Melusine was tall “placid and patient” while George was “brooding and bad tempered,” violent, “undemonstrative, and frankly rather short.” She was not the first mistress of the older George. this mistress became a player in the reign of George I, including in the South Seas Bubble and the Irish coinage debacle. She “sold titles and favors to the highest bidder as a matter of routine.”
Henrietta Hobart, born in 1689, came from a financially desperate Norfolk noble family beset with recent serial tragedies.
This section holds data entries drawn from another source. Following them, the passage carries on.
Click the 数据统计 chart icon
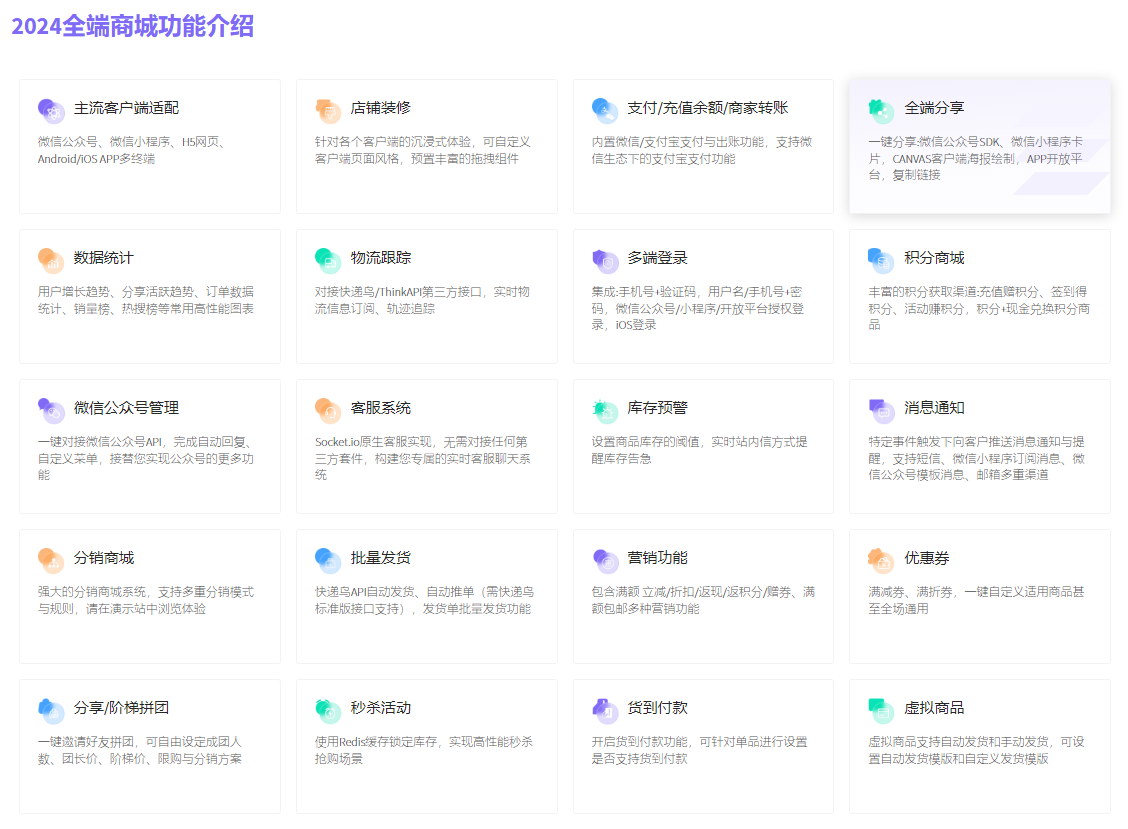The width and height of the screenshot is (1128, 829). click(x=51, y=260)
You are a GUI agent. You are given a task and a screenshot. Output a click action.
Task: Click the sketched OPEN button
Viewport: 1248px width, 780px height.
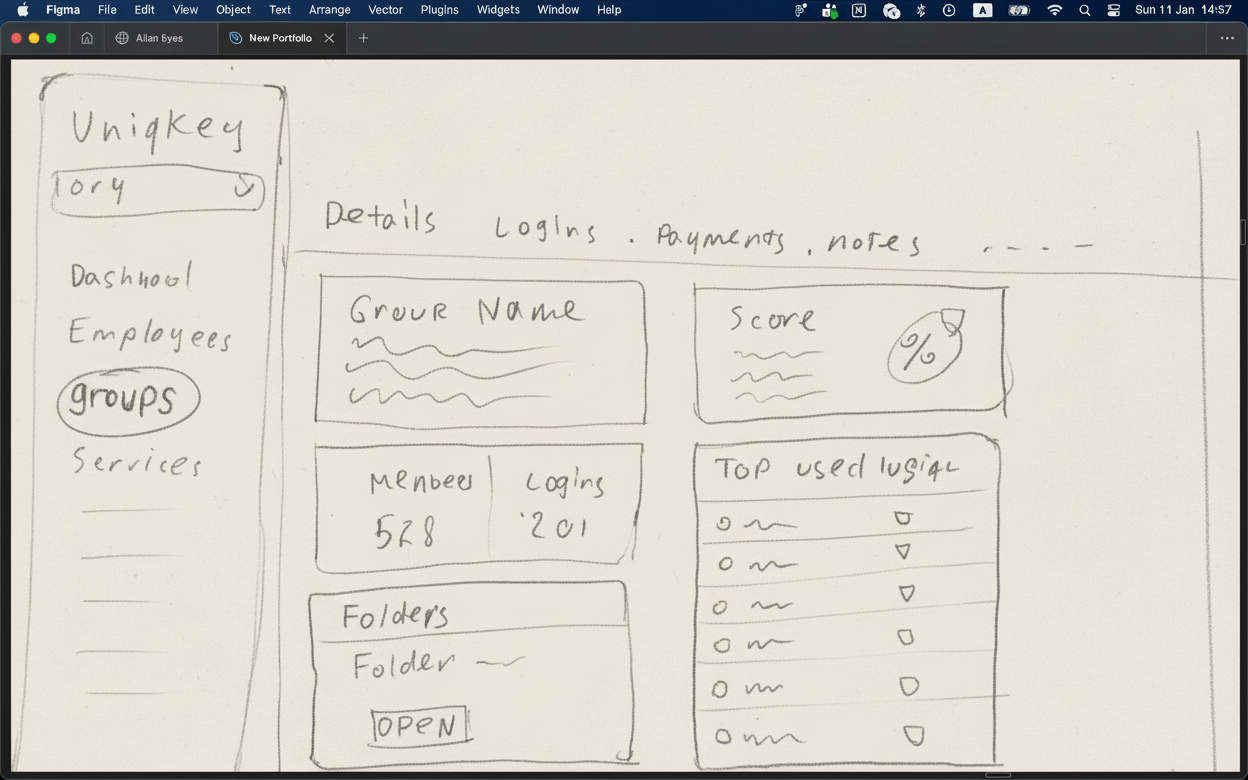(x=419, y=726)
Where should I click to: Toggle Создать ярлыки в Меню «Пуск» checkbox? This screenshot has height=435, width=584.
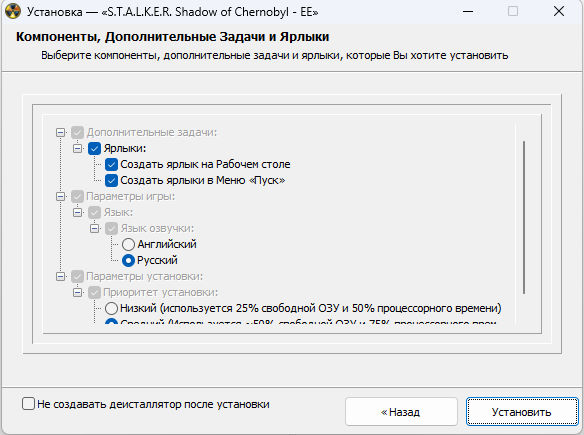click(111, 180)
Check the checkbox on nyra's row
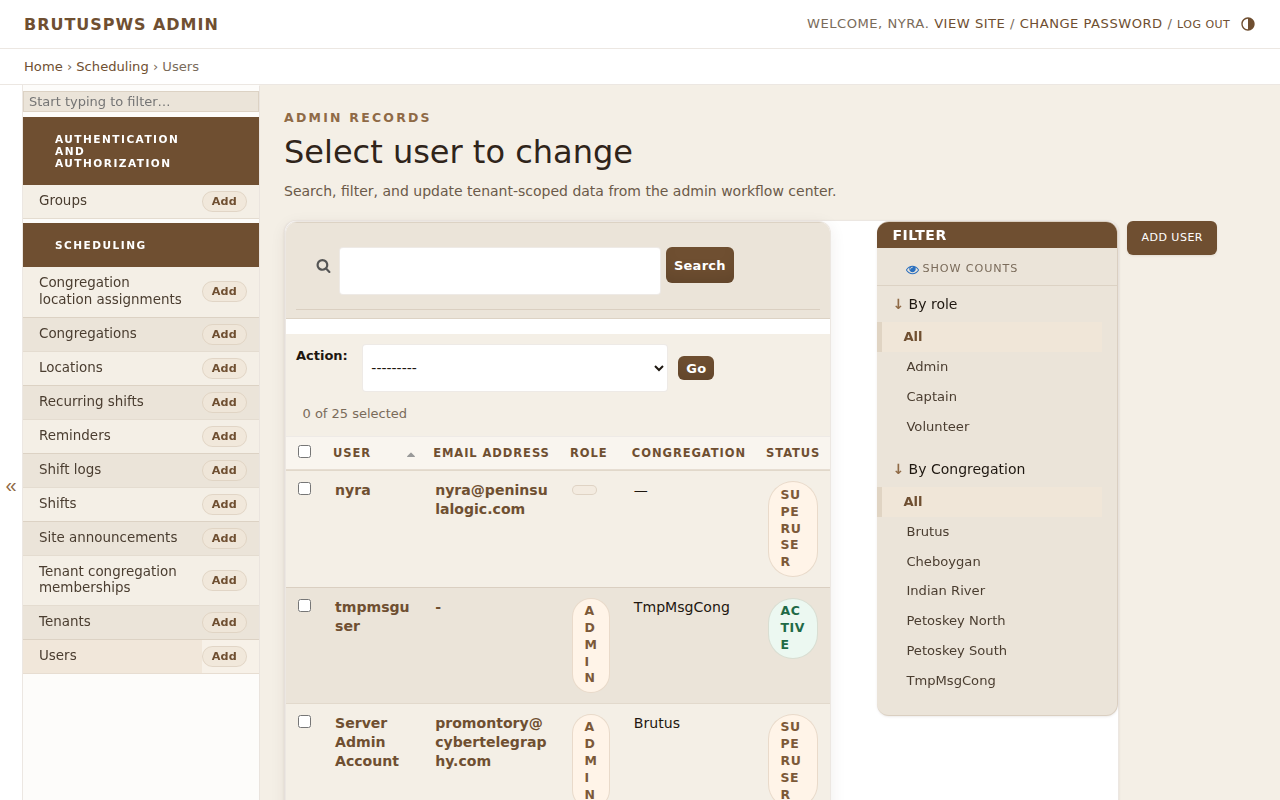Viewport: 1280px width, 800px height. [x=305, y=488]
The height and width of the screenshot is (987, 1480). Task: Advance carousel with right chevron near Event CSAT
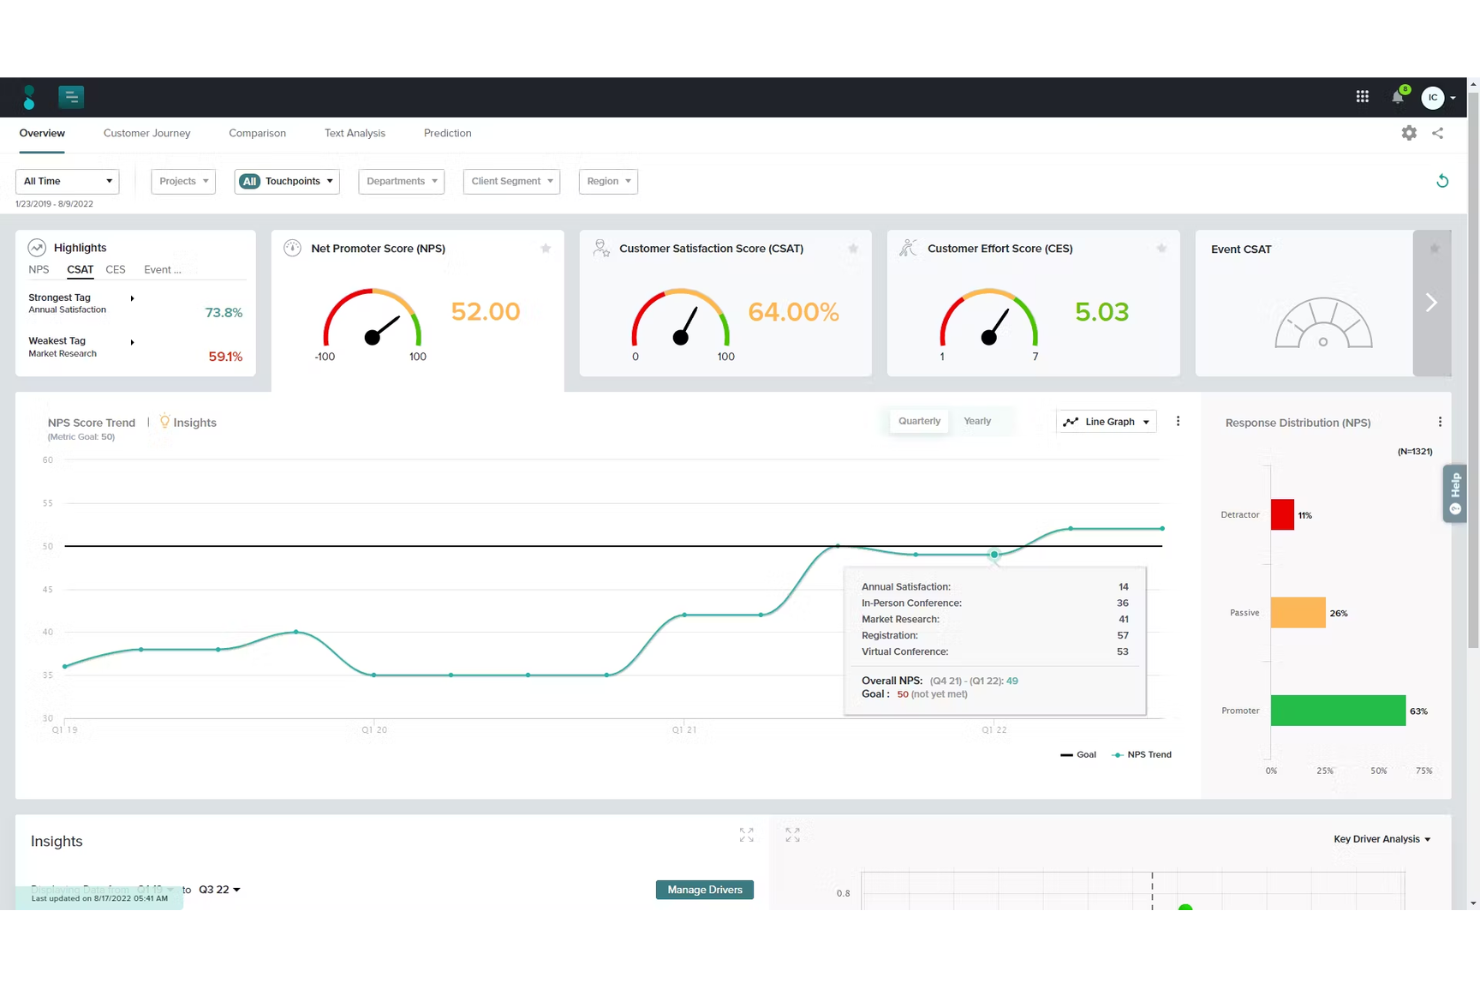[x=1431, y=302]
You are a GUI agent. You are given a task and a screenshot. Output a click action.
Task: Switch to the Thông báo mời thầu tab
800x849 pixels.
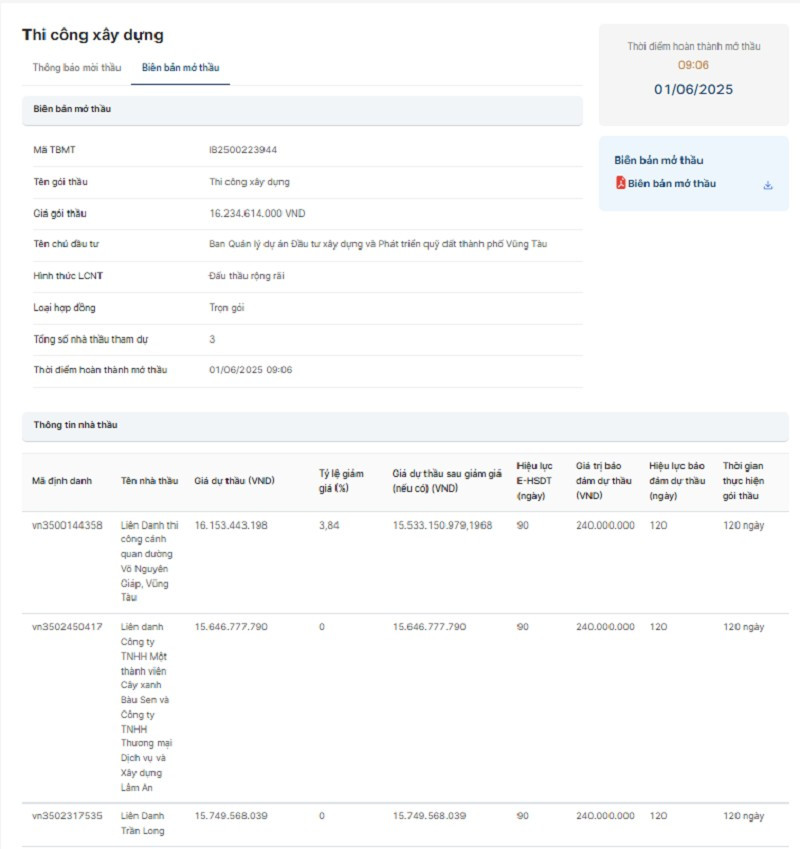pos(76,68)
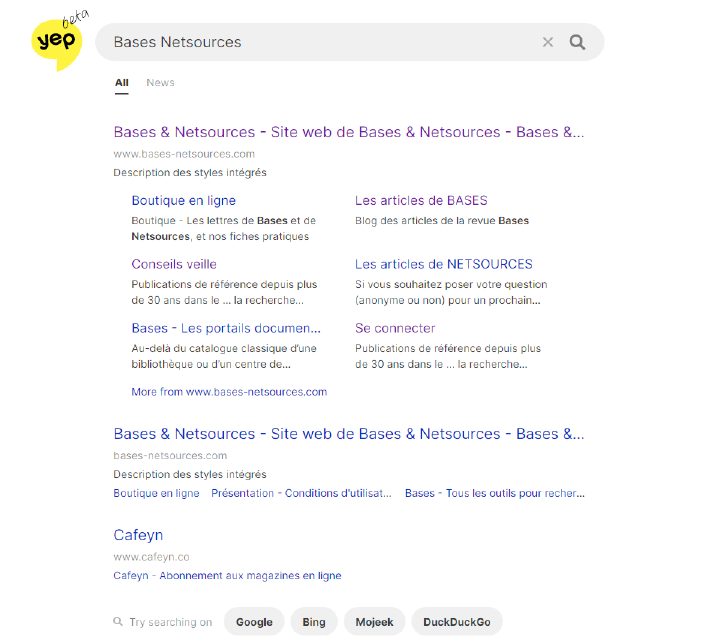
Task: Visit the Conseils veille sitelink
Action: pyautogui.click(x=174, y=265)
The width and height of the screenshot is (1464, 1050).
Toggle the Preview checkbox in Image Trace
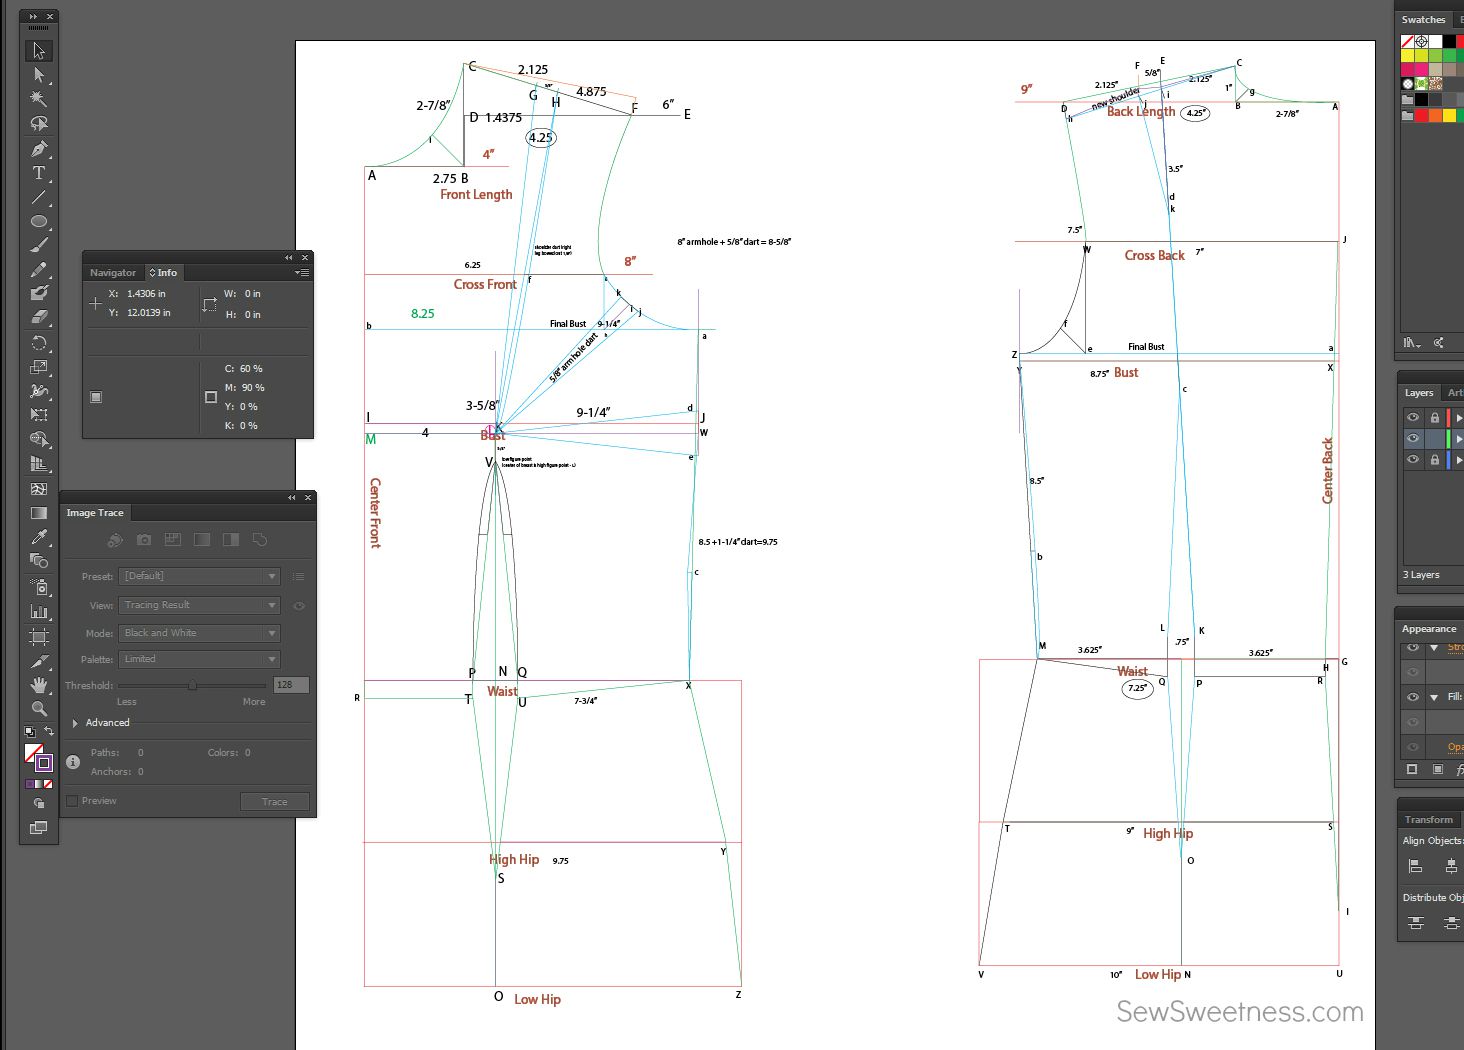[x=72, y=801]
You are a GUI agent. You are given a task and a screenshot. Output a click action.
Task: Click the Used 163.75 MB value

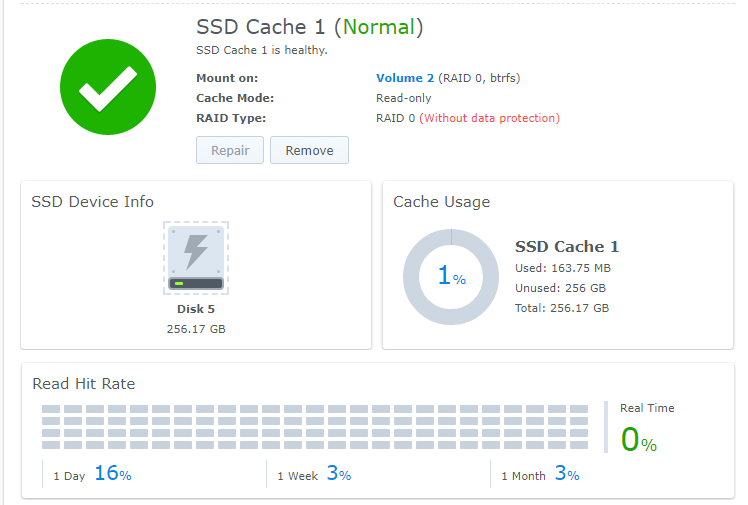point(562,268)
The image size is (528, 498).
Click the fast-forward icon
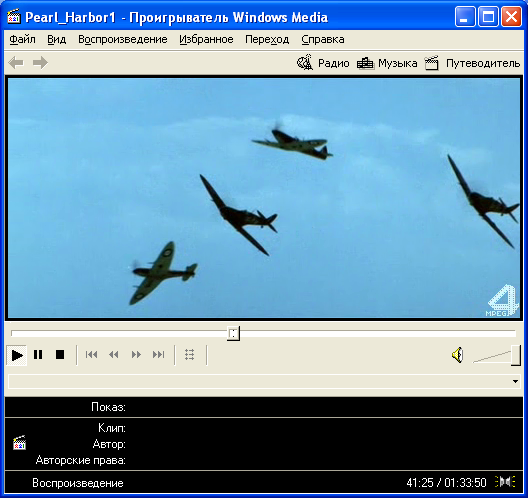[136, 355]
She married Charles Howard, a British officer with a scandalous reputation, in 1706.
Charles’ fortune (and what he took from his wife) “went into the coffers of the nearest brothel or was lost at the gambling tables or drank away in a London tavern,” leaving Henrietta and their son Henry destitute and often forced to live in slums. “He abused, enslaved, and tortured her.”
George I saw them as “fortune seekers who sought his favors only for their own ambitions.” Henrietta and her husband Charles, however, returned to England from Hanover as “members of the new King’s coterie” with positions at court in 1714.
Henrietta Howard became one of George Augustus’ (later King George II) mistresses despite his love for his forceful advisor and wife Charlotte of Ansbach. Henrietta served this then Princess of Wales as “Woman of the Bedchamber” (Charlotte’s body servant and confidant). Nonetheless, the “sullen and hot-tempered” George “loved the company of women, none more so than his wife.”
Conflicts between George I and George Augustus that resulted in her having to leave her husband, her first stand against Charles Howard’s “cruelty and tyranny.” She depended upon and became prisoner of Princess and later Queen Charlotte for protection from husband Charles Howard.
Henrietta Howard flourished away from her husband, however, except “for the dreadful price” that he took their son and for the public scandal. She “avoided intrigue and factionalism, instead remaining as neutral as possible” and prospered financially.
Henrietta Howard did not like her position, however, and came under regular abuse from Charlotte. The relationship with George II was scheduled daily but went on without passion and possibly without sex. She “could rebel all she liked but, ultimately, . . . she was powerless.” Howard over time finally escaped Charles, Charlotte, and George II. She helped with and was a guest at the coronation of George III in 1761.
This work is annotated extensively, often from original sources, illustrated, and with an extensive bibliography. The author could have improved the readability with more use of dates. Font and general physical appearance of the book, however, are only basic, and do not match the quality of its thought provoking narrative prose and its research.